Love’s Legacy is exciting as it untangles a modern family’s complex connection to one of the nineteenth century’s most prominent men.
Daniel Fallon’s literary memoir Love’s Legacy documents his search for the truth about his family’s treasured relics.
Fallon, a former university provost and professor emeritus of public policy, inherited two letters sent to an ancestor by François-René de Chateaubriand, a celebrated French diplomat and writer who was active in the first half of the nineteenth century. The letters were evidence of an often repeated family legend about how the ancestor, Mary Neale, helped Chateaubriand when he was down on his luck in London, suggesting that Chateaubriand repaid her generosity by funding the education of Neale’s son.
The question that drives the book is whether the family’s legend came through generations of tellings and retellings intact, without any forgetting, embellishing, or reimagining.
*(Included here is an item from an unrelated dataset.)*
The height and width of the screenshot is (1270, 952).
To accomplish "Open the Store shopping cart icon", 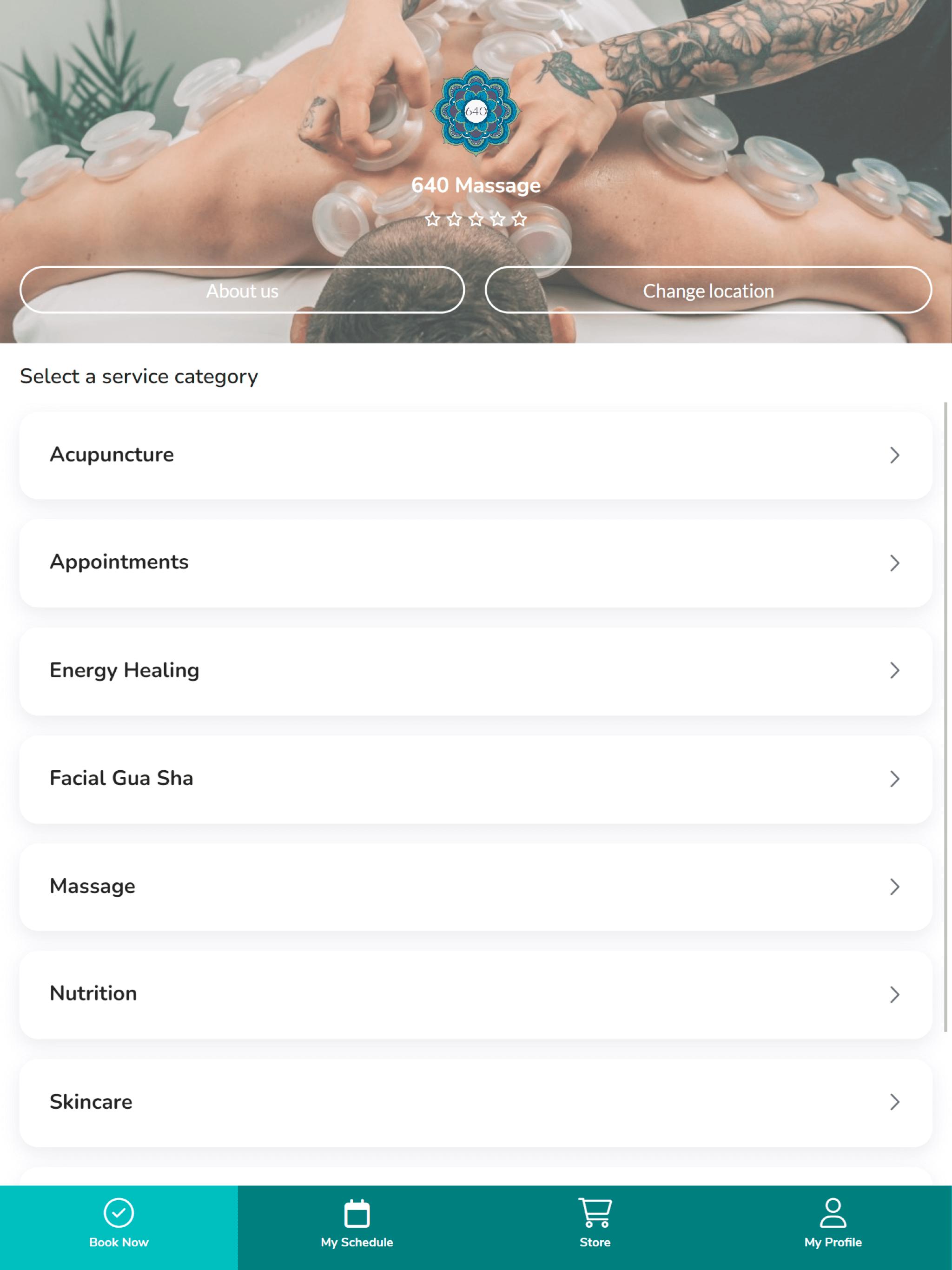I will pos(595,1212).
Fallon engages in deep research, consulting public records, French academics, genealogists, and DNA testing, to uncover hard evidence that Chateaubriand supported both Neale and her son at various times, raising curiosity about the nature of Neale’s relationship with Chateaubriand. This evidence leads to more questions, conclusions, and conjectures, requiring more research.
The introductory chapter is followed by a chapter outlining Chateaubriand’s life. Subsequent chapters track the Fallon family’s history backward in time from the United States to South America and England, Ireland, and France. Throughout, fascinating questions are raised about how people apply imagination to facts; whether a family’s silence on certain topics is equivalent to evidence; and how the relationship between evidence and belief shapes family identities. The placement of some of these questions in the middle of less-significant details dilutes their power, though. The same is sometimes true of important factual discoveries and thematic observations, which are placed in the middle of long paragraphs.
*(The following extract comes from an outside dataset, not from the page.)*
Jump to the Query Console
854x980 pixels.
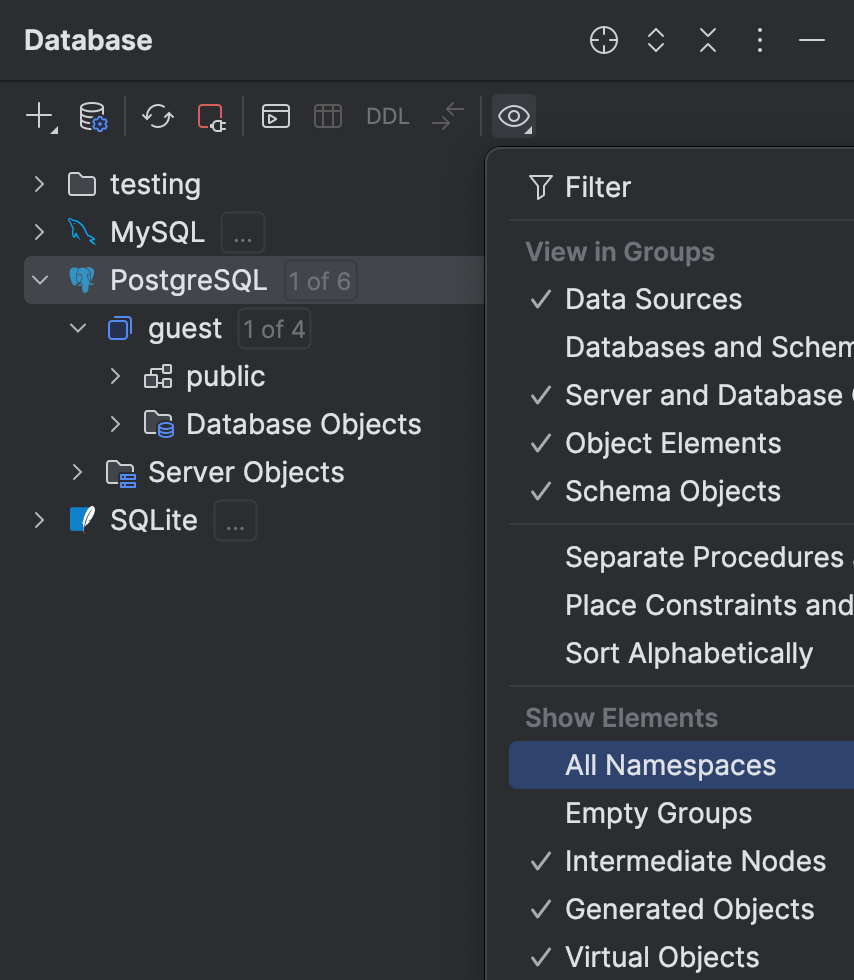(x=276, y=116)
Still, the writing is clear and direct, and its pace, which alternates between conveying curiosity and reveling in discoveries, makes it suspenseful. A series of revelations are shared in a back-and-forth manner, illustrating the shifts in Fallon’s beliefs about his family, and showing how these beliefs were tested on various occasions by information he received from the many experts he consulted. “The work is never fully done,” he writes, “because fresh lines of inquiry inevitably arise.”
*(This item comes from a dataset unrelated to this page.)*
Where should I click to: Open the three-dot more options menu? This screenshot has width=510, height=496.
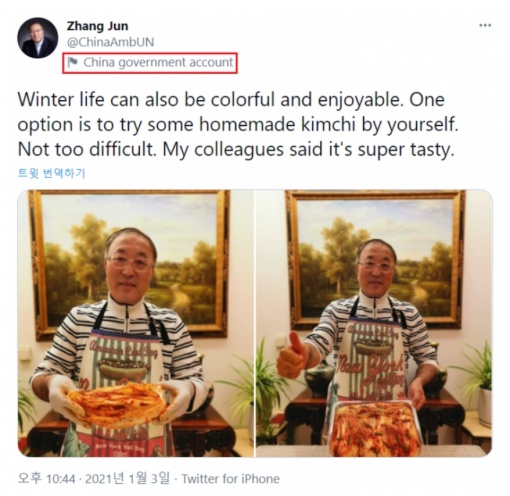pyautogui.click(x=485, y=25)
Glossy, full-color plates of artwork and documents are reproduced in the book’s center pages, adding to the reading pleasure of visiting different time periods and countries. But while the production values of the book are excellent, its title and cover art suggest that the story is confined to romance. This is misleading and sells the book’s best qualities short. The narrative action is, in fact, concerned with historical detective work, and the thematic focus is on philosophical questions about the nature of truth and the legacy of education.
Love’s Legacy untangles a modern family’s complex connection to one of the nineteenth century’s most prominent men as it considers the veracity of oral family history.